▸ **Work to be completed**:
The lines below must be transcribed exactly as given, with the images removed.
(Task inputs begins)
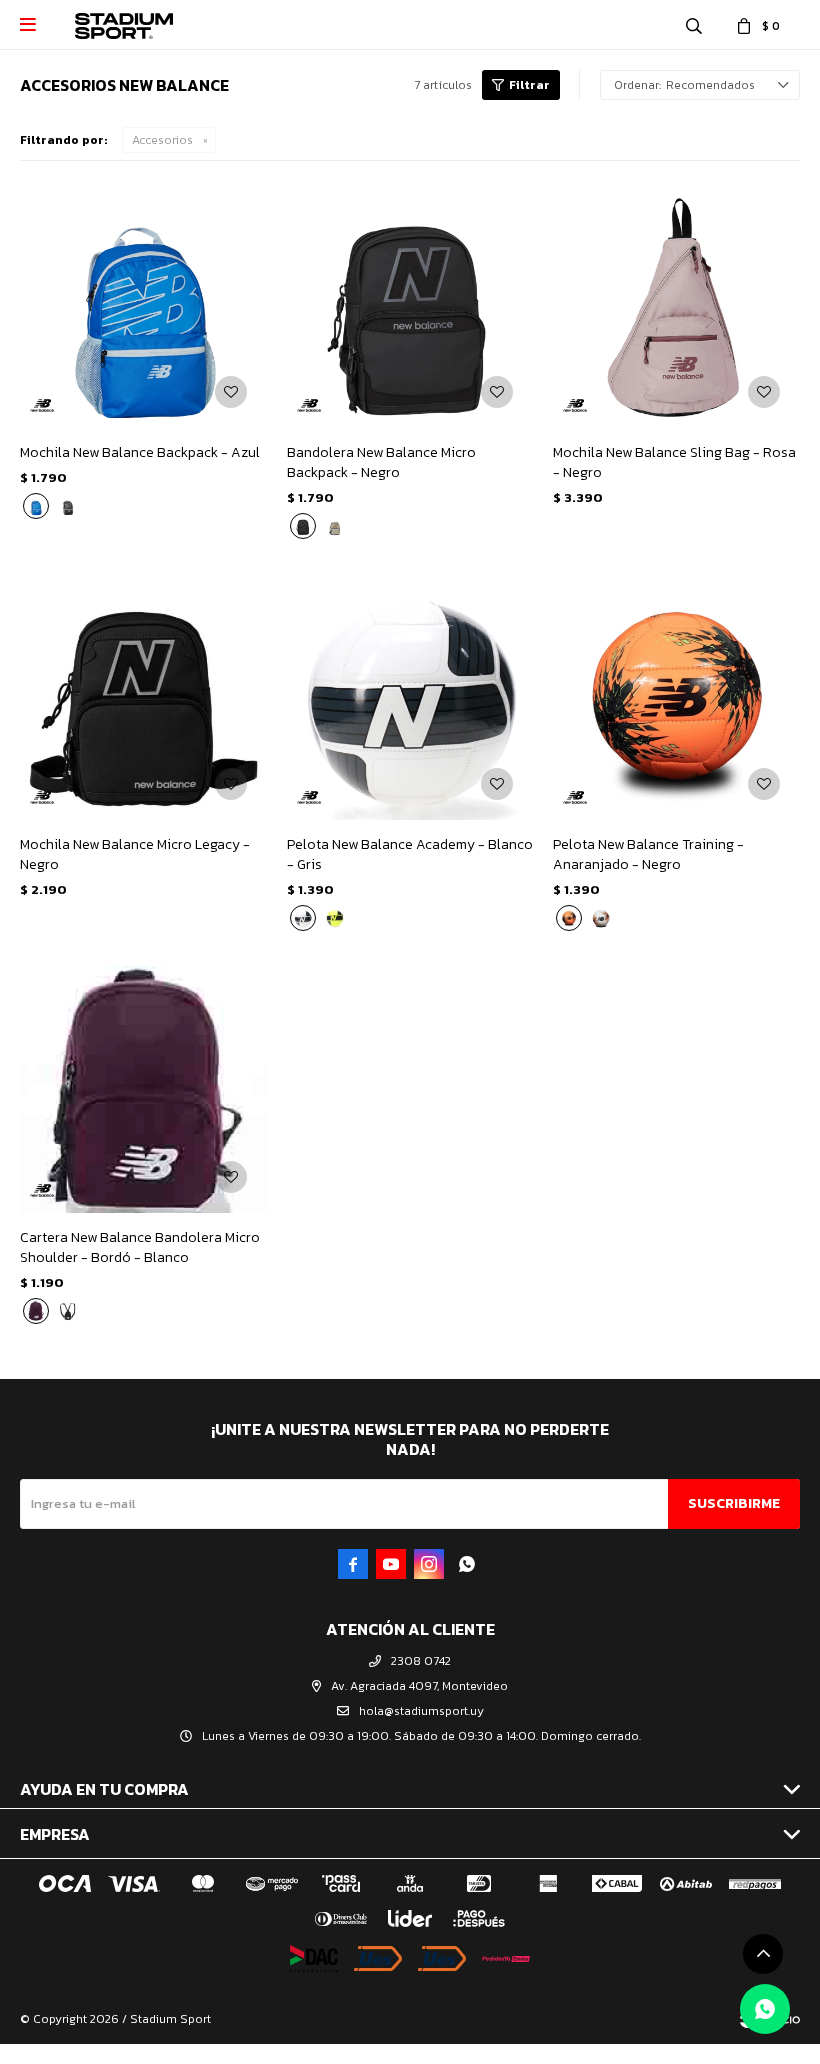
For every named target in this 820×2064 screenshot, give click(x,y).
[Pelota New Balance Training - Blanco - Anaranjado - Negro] (601, 918)
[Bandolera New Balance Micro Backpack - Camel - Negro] (335, 526)
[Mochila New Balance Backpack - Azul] (143, 304)
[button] (694, 25)
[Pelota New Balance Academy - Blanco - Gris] (410, 697)
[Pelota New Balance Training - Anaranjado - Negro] (676, 697)
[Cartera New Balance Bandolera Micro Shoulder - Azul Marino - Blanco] (68, 1311)
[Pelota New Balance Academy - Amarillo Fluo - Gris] (335, 918)
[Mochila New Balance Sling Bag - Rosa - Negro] (676, 304)
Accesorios (162, 140)
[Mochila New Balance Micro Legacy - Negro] (143, 697)
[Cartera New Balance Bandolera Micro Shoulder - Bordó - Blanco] (143, 1089)
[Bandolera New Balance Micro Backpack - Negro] (410, 304)
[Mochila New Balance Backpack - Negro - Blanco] (68, 506)
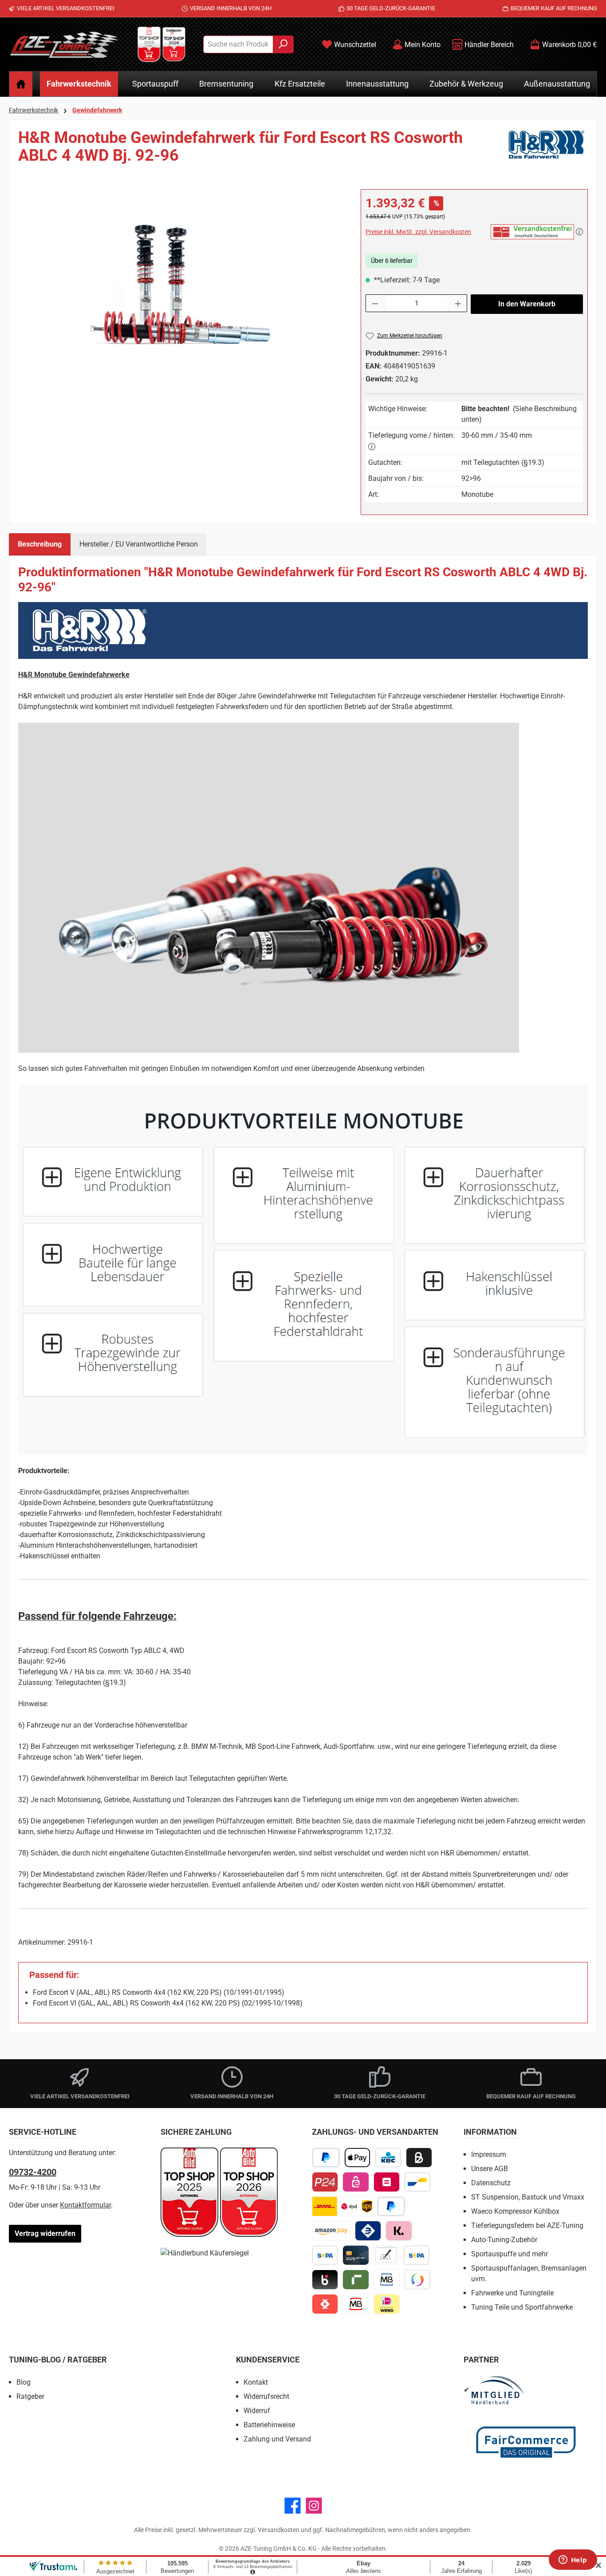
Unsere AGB (489, 2168)
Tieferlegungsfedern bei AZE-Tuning (527, 2225)
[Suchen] (283, 44)
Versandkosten (278, 2529)
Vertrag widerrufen (45, 2233)
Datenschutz (491, 2183)
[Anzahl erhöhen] (458, 303)
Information (490, 2131)
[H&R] (547, 150)
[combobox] (238, 44)
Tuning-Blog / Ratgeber (58, 2359)
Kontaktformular (85, 2205)
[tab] (40, 544)
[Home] (20, 83)
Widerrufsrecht (266, 2396)
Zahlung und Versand (277, 2439)
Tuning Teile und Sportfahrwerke (522, 2307)
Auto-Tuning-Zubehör (504, 2239)
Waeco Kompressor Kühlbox (515, 2211)
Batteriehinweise (269, 2425)
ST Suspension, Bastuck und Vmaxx (527, 2197)
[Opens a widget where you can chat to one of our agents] (572, 2560)
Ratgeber (30, 2396)
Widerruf (257, 2410)
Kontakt (256, 2382)
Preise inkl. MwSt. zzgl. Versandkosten (418, 231)
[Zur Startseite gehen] (64, 44)
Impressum (488, 2154)
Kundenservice (267, 2359)
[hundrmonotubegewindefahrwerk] (180, 284)
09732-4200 (32, 2172)
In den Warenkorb (526, 304)
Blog (23, 2382)
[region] (180, 284)
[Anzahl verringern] (375, 303)
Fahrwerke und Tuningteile (512, 2293)
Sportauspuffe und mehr (509, 2254)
(Task inputs ends)
▸ **Answer**:
For every named target in this 820×2064 screenshot, give click(x,y).
[Pelota New Balance Training - Blanco - Anaranjado - Negro] (601, 918)
[Bandolera New Balance Micro Backpack - Camel - Negro] (335, 526)
[Mochila New Balance Backpack - Azul] (143, 304)
[button] (694, 25)
[Pelota New Balance Academy - Blanco - Gris] (410, 697)
[Pelota New Balance Training - Anaranjado - Negro] (676, 697)
[Cartera New Balance Bandolera Micro Shoulder - Azul Marino - Blanco] (68, 1311)
[Pelota New Balance Academy - Amarillo Fluo - Gris] (335, 918)
[Mochila New Balance Sling Bag - Rosa - Negro] (676, 304)
Accesorios (162, 140)
[Mochila New Balance Micro Legacy - Negro] (143, 697)
[Cartera New Balance Bandolera Micro Shoulder - Bordó - Blanco] (143, 1089)
[Bandolera New Balance Micro Backpack - Negro] (410, 304)
[Mochila New Balance Backpack - Negro - Blanco] (68, 506)
Unsere AGB (489, 2168)
Tieferlegungsfedern bei AZE-Tuning (527, 2225)
[Suchen] (283, 44)
Versandkosten (278, 2529)
Vertrag widerrufen (45, 2233)
Datenschutz (491, 2183)
[Anzahl erhöhen] (458, 303)
Information (490, 2131)
[H&R] (547, 150)
[combobox] (238, 44)
Tuning-Blog / Ratgeber (58, 2359)
Kontaktformular (85, 2205)
[tab] (40, 544)
[Home] (20, 83)
Widerrufsrecht (266, 2396)
Zahlung und Versand (277, 2439)
Tuning Teile und Sportfahrwerke (522, 2307)
Auto-Tuning-Zubehör (504, 2239)
Waeco Kompressor Kühlbox (515, 2211)
Batteriehinweise (269, 2425)
ST Suspension, Bastuck und Vmaxx (527, 2197)
[Opens a widget where you can chat to one of our agents] (572, 2560)
Ratgeber (30, 2396)
Widerruf (257, 2410)
Kontakt (256, 2382)
Preise inkl. MwSt. zzgl. Versandkosten (418, 231)
[Zur Startseite gehen] (64, 44)
Impressum (488, 2154)
Kundenservice (267, 2359)
[hundrmonotubegewindefahrwerk] (180, 284)
09732-4200 (32, 2172)
In den Warenkorb (526, 304)
Blog (23, 2382)
[region] (180, 284)
[Anzahl verringern] (375, 303)
Fahrwerke und Tuningteile (512, 2293)
Sportauspuffe und mehr (509, 2254)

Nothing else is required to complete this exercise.